Menurut Khofifah, pembangunan JLKT dan penyediaan air bersih merupakan bagian dari visi besar pariwisata berkelanjutan di Jawa Timur. Tiga pilar utama yang ditekankan adalah pelestarian lingkungan, penguatan budaya lokal, dan pemberdayaan ekonomi masyarakat.
“Kita ingin membangun Bromo dengan cara yang benar. Alamnya harus lestari, budayanya harus kuat, dan masyarakatnya harus sejahtera,” tegasnya.
Ia juga mengingatkan bahwa kawasan Bromo bukan sekadar destinasi wisata, tetapi ruang hidup bersama yang mencakup kepentingan konservasi, adat, hingga ekonomi warga. Karena itu, pembangunan harus dilakukan secara disiplin dan akuntabel.
Di akhir sambutannya, Khofifah secara resmi memulai pembangunan JLKT. “Dengan memohon ridha Allah SWT, Groundbreaking Penataan Jalur Lingkar Kaldera Tengger secara resmi saya nyatakan dimulai,” pungkasnya.
Sementara itu, Satyawan Pudyatmoko menekankan bahwa JLKT dirancang untuk menjaga harmoni antara pengembangan wisata dan nilai budaya. Ia menyebut jalur ini juga terintegrasi dengan penguatan UMKM dan titik-titik wisata.

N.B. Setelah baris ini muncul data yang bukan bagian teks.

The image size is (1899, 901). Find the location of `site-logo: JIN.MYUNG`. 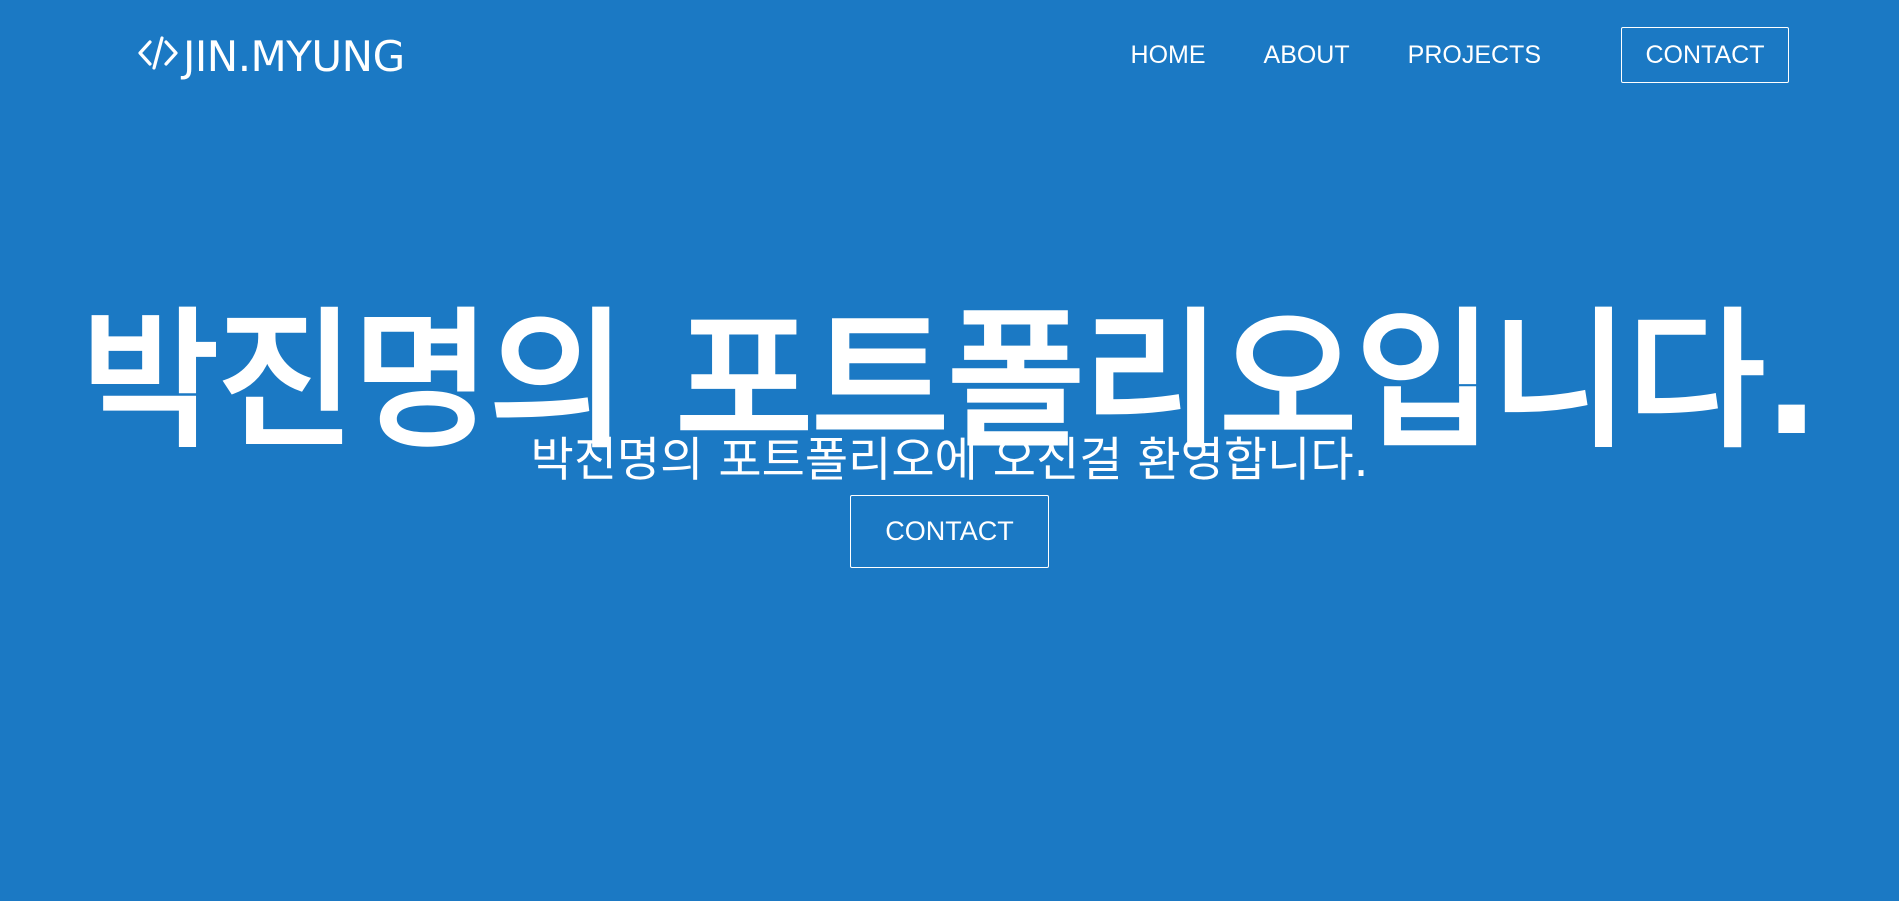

“JLKT ini bagaimana kita membangun harmoni dengan kekuatan adat dan budaya, menyiapkan titik kekuatan spiritual Suku Tengger supaya tetap terjaga,” ujarnya.
Ia menambahkan, desain kawasan telah disiapkan secara terintegrasi. Mulai dari jalur wisata, rest area, hingga dukungan ekonomi lokal diharapkan berjalan beriringan.